Lamar was not one of the stops. The closest the tour came to Lamar was Neosho about 50 miles away. It also made stops at Monett and Springfield.

Five thousand people greeted Truman when he arrived in Neosho 8 p.m. Wednesday, September 29, about 40 minutes late.

The crowd applauded as a smiling, waving Truman emerged on the platform, accompanied by Bess and Margaret.

“I have spent a lot of time in Neosho,” he said, “but then I didn’t create so much commotion.”

It did not take long for Truman to give the audience what it had been waiting for- a full-throated attack on the Republicans.

“The real issue of this campaign is special privilege against the common people. The good-for-nothing Republican 80th Congress provided this and I am asking you to give me a Democratic Congress so that I can get something done for the people.”

As the train pulled out of Neosho, Truman shouted, “I’ll come back when I can stay longer.”

***

When the Chicago Daily Tribune jumped the gun with its infamous “Dewey defeats Truman” headline and Truman held the newspaper aloft at the St. Louis Union Station, it guaranteed Truman’s victory would be recorded in history as one of the great political upsets.

In truth, it was anything but that.

Not only was the election not even close, but the idea that Dewey was an overwhelming favorite to win was created by a number of misconceptions.

Twelve years earlier, a Literary Digest poll famously said Kansas Gov. Alf Landon would defeat Roosevelt by a final margin of 57 percent to 32 percent of the vote and prevent him from earning a second term.

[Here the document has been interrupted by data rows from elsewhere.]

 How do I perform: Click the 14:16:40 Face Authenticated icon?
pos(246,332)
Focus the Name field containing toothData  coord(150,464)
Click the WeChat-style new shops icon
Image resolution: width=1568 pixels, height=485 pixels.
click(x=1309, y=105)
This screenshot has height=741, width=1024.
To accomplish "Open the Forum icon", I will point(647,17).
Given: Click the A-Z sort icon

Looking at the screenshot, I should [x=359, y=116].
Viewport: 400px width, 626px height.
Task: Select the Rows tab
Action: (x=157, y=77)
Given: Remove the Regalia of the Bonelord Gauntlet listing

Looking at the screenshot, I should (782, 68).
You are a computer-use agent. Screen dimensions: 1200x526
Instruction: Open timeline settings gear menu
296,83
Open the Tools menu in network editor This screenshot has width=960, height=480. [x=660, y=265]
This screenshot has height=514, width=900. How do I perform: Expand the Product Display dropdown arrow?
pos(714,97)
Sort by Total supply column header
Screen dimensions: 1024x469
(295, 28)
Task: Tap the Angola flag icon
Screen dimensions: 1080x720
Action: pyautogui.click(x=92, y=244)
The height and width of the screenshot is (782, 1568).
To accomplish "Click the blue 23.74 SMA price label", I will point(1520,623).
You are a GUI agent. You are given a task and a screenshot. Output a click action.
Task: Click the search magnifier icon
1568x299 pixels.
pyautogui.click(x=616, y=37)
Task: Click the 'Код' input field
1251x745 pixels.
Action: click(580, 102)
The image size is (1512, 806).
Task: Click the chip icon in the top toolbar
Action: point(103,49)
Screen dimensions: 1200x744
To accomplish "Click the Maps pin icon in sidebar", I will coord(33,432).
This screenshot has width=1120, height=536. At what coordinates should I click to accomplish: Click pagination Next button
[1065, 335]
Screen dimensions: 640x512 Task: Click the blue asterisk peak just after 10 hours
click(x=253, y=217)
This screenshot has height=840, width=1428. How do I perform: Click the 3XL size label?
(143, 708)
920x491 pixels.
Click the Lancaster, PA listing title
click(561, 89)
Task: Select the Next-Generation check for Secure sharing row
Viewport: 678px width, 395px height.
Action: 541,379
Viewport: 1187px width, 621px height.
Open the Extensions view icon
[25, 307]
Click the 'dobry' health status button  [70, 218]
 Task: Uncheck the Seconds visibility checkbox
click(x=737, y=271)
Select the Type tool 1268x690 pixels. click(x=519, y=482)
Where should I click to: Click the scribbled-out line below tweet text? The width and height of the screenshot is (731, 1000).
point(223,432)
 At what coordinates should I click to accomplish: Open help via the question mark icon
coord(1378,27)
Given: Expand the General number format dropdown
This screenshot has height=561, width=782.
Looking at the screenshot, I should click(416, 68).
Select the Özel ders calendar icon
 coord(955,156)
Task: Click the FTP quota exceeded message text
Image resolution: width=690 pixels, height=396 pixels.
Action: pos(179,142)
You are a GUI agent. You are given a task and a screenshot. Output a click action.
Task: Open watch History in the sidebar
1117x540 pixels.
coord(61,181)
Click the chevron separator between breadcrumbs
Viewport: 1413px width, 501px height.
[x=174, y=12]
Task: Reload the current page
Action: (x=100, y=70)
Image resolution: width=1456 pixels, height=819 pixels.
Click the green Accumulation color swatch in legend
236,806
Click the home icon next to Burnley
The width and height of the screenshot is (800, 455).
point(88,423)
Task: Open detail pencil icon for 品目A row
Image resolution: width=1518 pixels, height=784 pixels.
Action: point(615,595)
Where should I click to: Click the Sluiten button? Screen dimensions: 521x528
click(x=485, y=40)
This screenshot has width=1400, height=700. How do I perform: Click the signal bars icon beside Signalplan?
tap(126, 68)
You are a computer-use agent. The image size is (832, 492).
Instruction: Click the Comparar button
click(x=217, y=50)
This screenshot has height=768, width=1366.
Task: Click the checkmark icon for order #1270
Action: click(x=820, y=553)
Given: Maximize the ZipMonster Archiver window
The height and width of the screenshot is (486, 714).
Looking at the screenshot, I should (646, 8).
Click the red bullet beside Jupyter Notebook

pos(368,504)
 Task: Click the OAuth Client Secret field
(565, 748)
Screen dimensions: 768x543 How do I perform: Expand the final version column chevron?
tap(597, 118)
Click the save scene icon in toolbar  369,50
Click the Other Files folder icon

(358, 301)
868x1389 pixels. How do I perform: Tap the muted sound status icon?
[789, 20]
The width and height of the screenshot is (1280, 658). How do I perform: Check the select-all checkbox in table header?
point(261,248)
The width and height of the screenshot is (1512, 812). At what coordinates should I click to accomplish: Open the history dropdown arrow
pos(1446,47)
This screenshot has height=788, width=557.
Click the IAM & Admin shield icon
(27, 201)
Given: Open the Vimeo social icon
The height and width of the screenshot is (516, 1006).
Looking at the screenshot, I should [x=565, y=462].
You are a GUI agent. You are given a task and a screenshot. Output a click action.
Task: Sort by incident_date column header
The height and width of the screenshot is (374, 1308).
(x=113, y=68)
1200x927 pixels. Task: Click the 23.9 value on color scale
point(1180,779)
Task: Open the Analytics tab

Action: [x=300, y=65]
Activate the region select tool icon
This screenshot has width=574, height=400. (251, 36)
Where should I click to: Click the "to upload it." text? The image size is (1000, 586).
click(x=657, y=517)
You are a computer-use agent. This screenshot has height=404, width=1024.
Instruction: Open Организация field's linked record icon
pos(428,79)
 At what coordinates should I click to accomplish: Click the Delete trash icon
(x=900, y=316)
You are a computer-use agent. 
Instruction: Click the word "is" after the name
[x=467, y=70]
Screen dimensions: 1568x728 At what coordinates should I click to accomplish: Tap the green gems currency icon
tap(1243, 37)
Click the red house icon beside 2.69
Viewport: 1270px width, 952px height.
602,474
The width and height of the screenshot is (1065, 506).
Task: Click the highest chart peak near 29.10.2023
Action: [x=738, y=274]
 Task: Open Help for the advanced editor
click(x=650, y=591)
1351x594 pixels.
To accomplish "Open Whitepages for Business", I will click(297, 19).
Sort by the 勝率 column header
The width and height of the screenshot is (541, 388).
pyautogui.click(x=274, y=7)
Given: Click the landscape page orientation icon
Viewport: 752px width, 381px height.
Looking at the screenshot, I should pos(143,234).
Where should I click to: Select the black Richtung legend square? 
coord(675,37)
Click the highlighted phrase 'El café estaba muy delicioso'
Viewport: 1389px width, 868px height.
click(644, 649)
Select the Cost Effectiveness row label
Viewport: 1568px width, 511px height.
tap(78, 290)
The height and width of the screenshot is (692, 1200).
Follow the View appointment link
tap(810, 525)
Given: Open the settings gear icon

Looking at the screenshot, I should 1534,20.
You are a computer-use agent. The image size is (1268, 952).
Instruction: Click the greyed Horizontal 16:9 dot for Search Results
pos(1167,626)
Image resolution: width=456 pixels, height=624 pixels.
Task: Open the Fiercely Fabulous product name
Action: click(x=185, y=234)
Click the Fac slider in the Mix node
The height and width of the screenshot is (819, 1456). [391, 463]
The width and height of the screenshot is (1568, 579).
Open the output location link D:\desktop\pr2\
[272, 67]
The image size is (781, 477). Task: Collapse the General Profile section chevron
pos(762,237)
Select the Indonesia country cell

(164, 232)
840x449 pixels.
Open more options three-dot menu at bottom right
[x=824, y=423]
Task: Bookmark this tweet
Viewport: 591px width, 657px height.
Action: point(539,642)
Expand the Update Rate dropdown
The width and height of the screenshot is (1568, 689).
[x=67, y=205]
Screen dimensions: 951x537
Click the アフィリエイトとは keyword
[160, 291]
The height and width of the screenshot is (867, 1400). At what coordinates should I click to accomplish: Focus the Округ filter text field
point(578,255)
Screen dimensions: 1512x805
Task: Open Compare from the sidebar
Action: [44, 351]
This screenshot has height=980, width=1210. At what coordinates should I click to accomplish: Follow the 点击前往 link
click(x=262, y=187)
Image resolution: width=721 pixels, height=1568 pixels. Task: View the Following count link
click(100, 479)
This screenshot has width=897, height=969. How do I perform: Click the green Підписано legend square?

After Roosevelt received just under 61 percent of the vote and received 523 electoral votes to eight for Landon, an examination of the poll showed its fatal flaw- though the magazine took a wide sampling, it consisted of people who subscribed to the magazine, had telephones or owned automobiles. In other words, the people who were surveyed had more money than the average American citizen.

The same flaws existed in 1948, though not quite as pronounced. Not only did the polls still tilt toward the well to do, but they vastly underrepresented minority voters.

Truman’s electoral doom was forecast when the Democratic Party split into three segments with some casting their lot with Strom Thurmond and others with Henry Wallace.

The defections actually served to strengthen Truman’s hand. When the Dixiecrats bolted because of Truman and the Democratic Party platform’s principled stand on civil rights, it greatly increased Truman’s support among the black community, something that went unnoticed in the polls.

Surprisingly, the Wallace wing’s defection harmed Dewey more than it did Truman. Those joining Wallace’s quixotic bid for the presidency, included those who were on the far left wing, including Communist sympathizers, blocking Dewey and the Republicans from making a credible claim that the Democratic Party was the party of communism.

Those factors, combined with Dewey’s decision not to take the battle to Truman and the Democrats and Truman’s aggressive style of campaigning, in retrospect, make it hard to see how the result could have been different.

When the final vote was recorded, Truman was easily elected with 303 electoral votes to 189 for Dewey, 39 for Thurmond and none for Wallace.

Truman won 28 states and 24,179,347 votes to 16 states and 21,991,292 votes for Dewey and four states and 1,175,930 votes for Thurmond.

Unlike in 1944, when even Truman’s vice presidential nomination speech in Lamar was unable to convince Barton County voters to support the Roosevelt-Truman ticket, four years later, the team of Truman and Alben Barkley had no problem capturing the city or county.

In Barton County, Truman received 2,962 votes to 2,554 for Dewey, reversing the result of the 1944 election when Dewey won the county.

Lamar voters chose the Truman-Barkley ticket by a 955-629 margin.

In the pages of the Lamar Democrat, Madeleine Aull VanHafften seemed practically giddy in her description of Democratic victories nationwide, in Missouri and in Lamar and Barton County.

No longer can the Dixiecrats, the crackpot Wallace forces and the various lunatic fringes point to the Democratic Party as decadent and predict the rise of two, possibly three parties from the ashes of its pyre.

And best of all, it seemed to us, was the vote of confidence and pride extended to the native son by the voters of Barton County and the City of Lamar.